Gerüchte um Finanzlücken werden ausgeräumt
Der Bürgermeister wies in diesem Zusammenhang Gerüchte zurück, wonach dem Verein 700.000 Euro fehlten und Geschäftsführer Daniel Finn sich mit Geldern abgesetzt habe. „Das ist falsch, er ist ja heute hier, um sich seiner Verantwortung zu stellen“, sagte Putzar und fügte scherzhaft hinzu: „Vielleicht hat er ja heute die Kasse dabei.“
Tatsächlich sei bei der Anschaffung einer neuen Kältemaschine für die Eishalle im Jahr 2025 eine Finanzierungsbedingung übersehen worden. Dadurch entstanden Zusatzkosten in Höhe von 131.000 Euro, die in Abstimmung mit der Stadtvertretung einmalig gewährt wurden und der Anfangsrate für die Anlage dienten.
Verbesserte Prozesse und unabhängige Prüfung
Der Vorgang wird derzeit ausgewertet, wobei die Aufarbeitung bis zum Sommer abgeschlossen sein soll. „Damit das nicht noch einmal passiert, hat die Verwaltung mit dem Kultur- und Sportring und mit der Politik verschiedene Maßnahmen eingeleitet, um die Prozesse zu verbessern“, erklärte Putzar.
Aus der Politik gab es Zustimmung zum eingeschlagenen Weg. CDU-Stadtvertreter Michael Meyer begrüßte insbesondere, dass der KSR künftig für alle Einrichtungen getrennte Gewinn- und Verlustrechnungen vorlegen soll. Er forderte jedoch, dass diese Abschlüsse von einem unabhängigen Wirtschaftsprüfer und nicht nur von einem Steuerberater geprüft werden. Mit dieser Ergänzung stimmten die Stadtvertreter der Vorlage zu.
Langjährige Vorbereitung der neuen Vereinbarung
Nach Angaben von Stadtrat Michael Fichtner wurden Gespräche über eine Überarbeitung der Vereinbarung bereits 2022 geführt. Hintergrund waren steuerliche Bewertungen und das Ziel, die Gemeinnützigkeit des Vereins zu sichern. Auf dieser Grundlage wurde die nun vorliegende Vereinbarung erarbeitet, die vor allem mehr Transparenz in der Zusammenarbeit zwischen Stadt und Kultur- und Sportring bringen soll.

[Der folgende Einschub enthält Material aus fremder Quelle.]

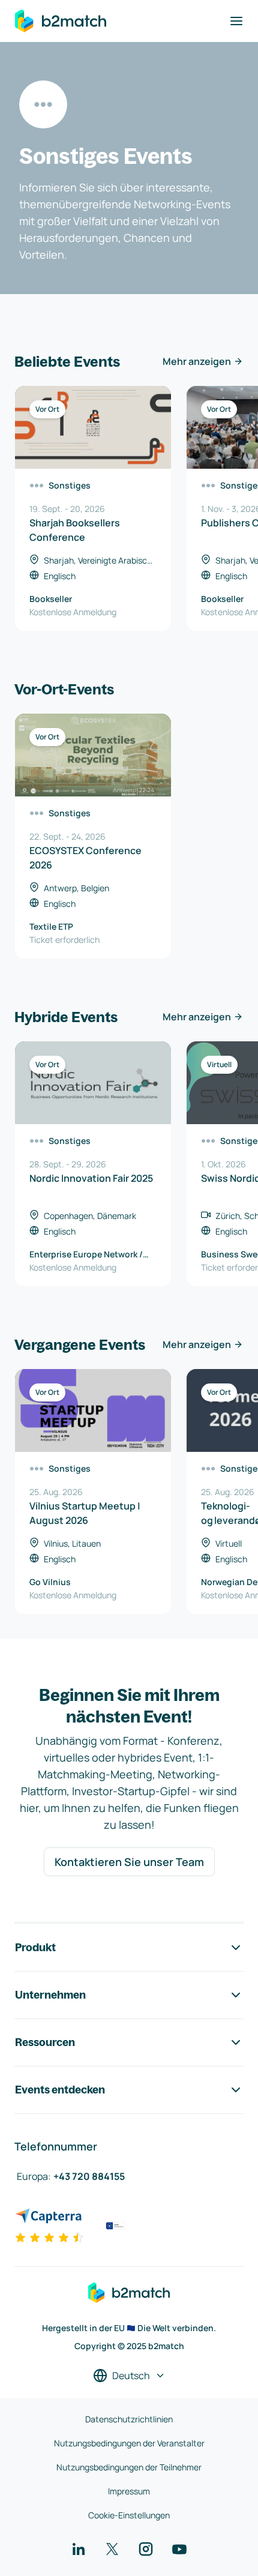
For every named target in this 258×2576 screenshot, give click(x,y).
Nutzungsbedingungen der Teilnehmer (129, 2467)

Die neue Vereinbarung stellt klar, welche Aufgaben der KSR künftig für die Stadt übernimmt und welche finanziellen Leistungen die Stadt dafür erbringt. Damit soll nicht nur die aktuelle Zusammenarbeit gestärkt, sondern auch die Grundlage für zukünftige Projekte in Malchow geschaffen werden.